Scientists have developed a new type of material, based on ethylene, which exhibits a number of useful properties such as self-healing and shape memory.
Remarkably, some of the materials can spontaneously self-heal even in water or acidic and alkali solutions.
The new material is based on ethylene, a compound that is the source of much of the plastic in use today.
Materials that can self-heal have become a popular area of research during the last decade, and a variety of materials have been developed.
However, most of the self-healing materials reported to date have relied on sophisticated designs that incorporate chemical mechanisms into polymer networks, such as irreversible or reversible covalent-bond formation, hydrogen bonding, metal-ligand interactions, or ionic interactions.
As a result, they require some external stimulus, such as heat or pressure, to prompt them to heal, and in most cases, they do not function in water, acid or alkaline solutions because the chemical networks cannot survive such conditions.
The ideal is to create a material that possesses sufficient toughness and can autonomously self-heal under various conditions.
For the present research, published in the Journal of the American Chemical Society, the researchers used a catalyst based on scandium, a rare metal, to create polymers composed of alternating sequences of ethylene and anisylpropylenes and shorter ethylene-ethylene segments by the copolymerization of ethylene and anisylpropylenes.
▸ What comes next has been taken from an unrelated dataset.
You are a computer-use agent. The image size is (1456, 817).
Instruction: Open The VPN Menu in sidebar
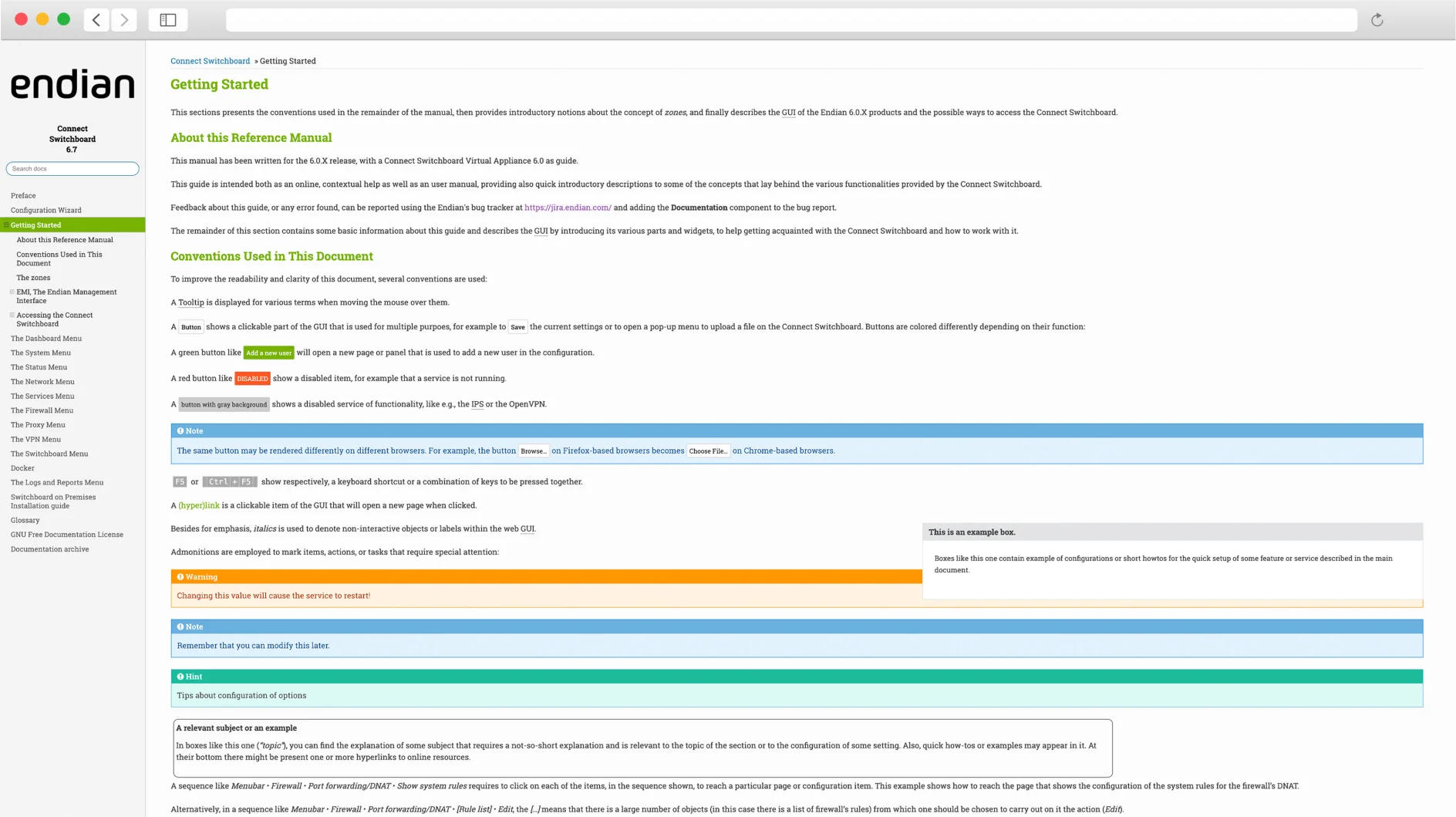point(35,440)
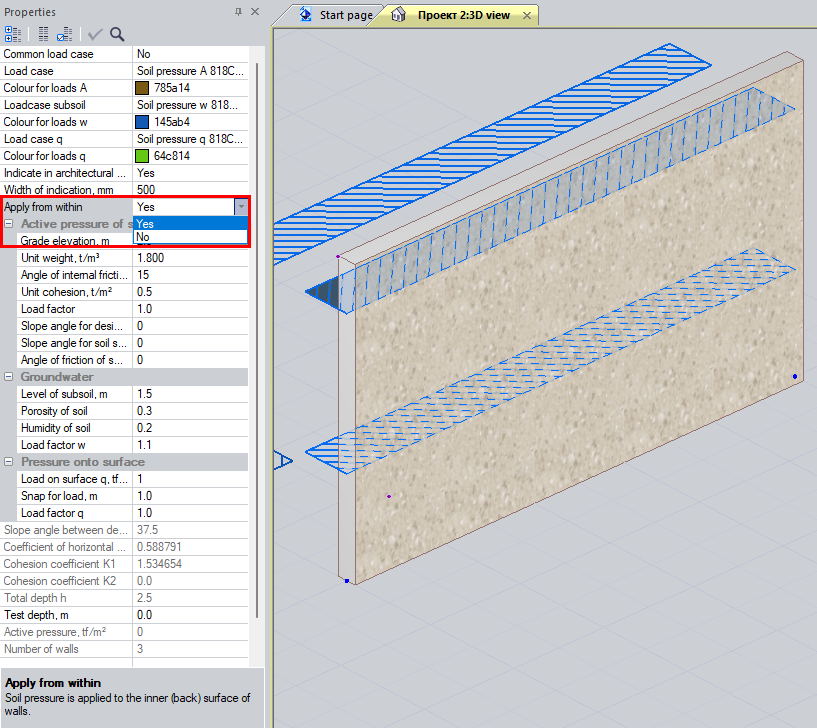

This new class of well-defined, functionalized polyolefins ranged from soft viscoelastic materials–materials that can be both elastic but also exhibit liquid-like properties–to tough elastomers, which can be stretched but return to their original shapes, and rigid plastics.
The elastomer copolymers were very elastic, and tough, and also showed remarkable self-healing property, as they autonomously self-healed when subjected to mechanical damage not only in a dry environment but also in water and aqueous acid and alkaline solutions, without the need for any external energy or stimulus.
According to Zhaomin Hou of the RIKEN Center for Sustainable Resource Science and the RIKEN Cluster for Pioneering Research, who led the research team, “We had learned from our previous work that a scandium catalyst would be a useful way to create the copolymers of ethylene and anisylpropylenes, but we were astounded by the special properties that this class of materials exhibited.
We look forward to working to find applications for these different films, which can be made easily from ethylene and other olefins.”
The research was performed by scientists from the RIKEN Center for Sustainable Resource Science, RIKEN Cluster for Pioneering Research, and Kyushu University.